Hawkeye-Security Insurance Co v. Davis

Decision Date28 October 1999
Citation6 S.W.3d 419
Parties(Mo.App. S.D. 1999) Hawkeye-Security Insurance Company, Plaintiff-Respondent, v. John Davis, d/b/a Davis Construction, Defendant, and Thomas T. McGuinness and Marianne McGuinness, Defendants-Appellants. 22705
CourtMissouri Court of Appeals

Appeal From: Circuit Court of Stone County, Hon. J. Edward Sweeney

Counsel for Appellant: Richard L. Schnake, Dale L. Davis and Robert D. Lewis

Counsel for Respondent: Arlen L. Tanner

Opinion Summary: None

Crow, P.J., and Parrish, J., concur.

Kenneth W. Shrum, Judge

Hawkeye-Security Insurance Company ("Hawkeye") brought this declaratory judgment action to determine whether a commercial general liability insurance policy it issued to John Davis ("Davis"), a general contractor, covered a claim for damages made by Thomas and Marianne McGuinness ("Appellants") against Davis. Appellants' claim arose because Davis failed to build their house in a workmanlike manner and in accordance with their contract. Hawkeye and Appellants each filed motions for summary judgment. The trial court found that Hawkeye's policy did not cover Appellants' damages and entered summary judgment for Hawkeye. This appeal followed. We affirm.

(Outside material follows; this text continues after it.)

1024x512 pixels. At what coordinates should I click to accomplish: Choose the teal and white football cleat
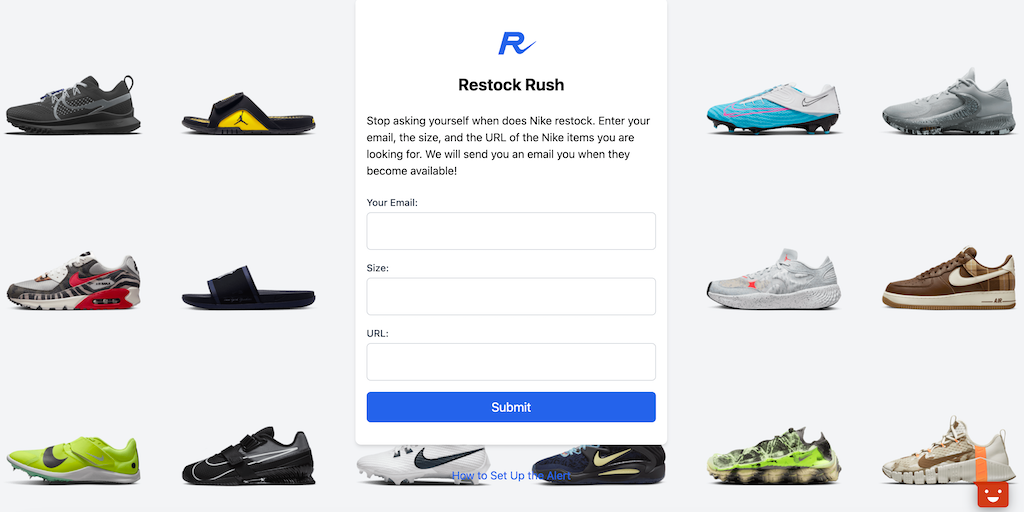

Hawkeye insured Davis under a standard form liability policy having effective dates of July 30, 1994, to July 30, 1995. The declarations page describes the contract as a "Commercial General Liability Policy." Among other provisions, the declarations page provides:

"IN RETURN FOR THE PAYMENT OF THE RENEWAL PREMIUM AND SUBJECT TO ALL THE TERMS OF THE POLICY, INCLUDING FORMS AND ENDORSEMENTS LISTED BELOW, WE AGREE WITH YOU TO PROVIDE THE INSURANCE AS STATED IN THIS RENEWAL CERTIFICATE FOR THE RENEWAL PERIOD SHOWN ABOVE.

"LIMITS OF INSURANCE

"GENERAL AGGREGATE LIMIT (OTHER THAN PRODUCTS/COMPL OP) $1000,000

"PRODUCTS/COMPLETED OPERATIONS AGGREGATE LIMIT $1000,000

. . . .

"C O V E R A G E S P R O V I D E D P R E M I U M"PRODUCTS/COMPLETED OPERATIONS $1,110.00

"OTHER THAN PRODUCTS/COMPLETED OPERATIONS $2,320.00

"TOTAL ESTIMATED RENEWAL PREMIUM $3,430.00"

In 1994, Davis contracted to build a house for Appellants. Davis hired subcontractors to perform most of the work. The contract specifically provided that Davis would be liable for any acts or omissions of the subcontractors. Davis also warranted that all of the work on the house would be of good quality and free from fault and defects.

When the house neared completion, Appellants discovered defects in the house, both in materials and workmanship, that "arose out of the work or operations" of Davis's subcontractors. On February 10, 1995, Davis "walked off and abandoned" the job site because of a dispute with Appellants about contract payment. At that point, Davis's work under the contract was substantially complete. All that remained to be done was a final walk-through and punch list, plus any work required to correct, repair, or replace inferior materials or remedy defective construction.

On October 4, 1996, Appellants sued Davis for damages, claiming that between September 1994 and February 10, 1995--which was within the policy period--Davis's subcontractors performed faulty work and used inferior materials in the house. Appellants' suit was for breach of contract (Count I) and breach of express and implied warranties (Counts II and III).

Hawkeye hired defense lawyers for Davis but did so under a reservation of rights. Later, Davis rejected Hawkeye's tendered defense because of its conditional nature. In January 1998, Appellants obtained a judgment against Davis for $422,210.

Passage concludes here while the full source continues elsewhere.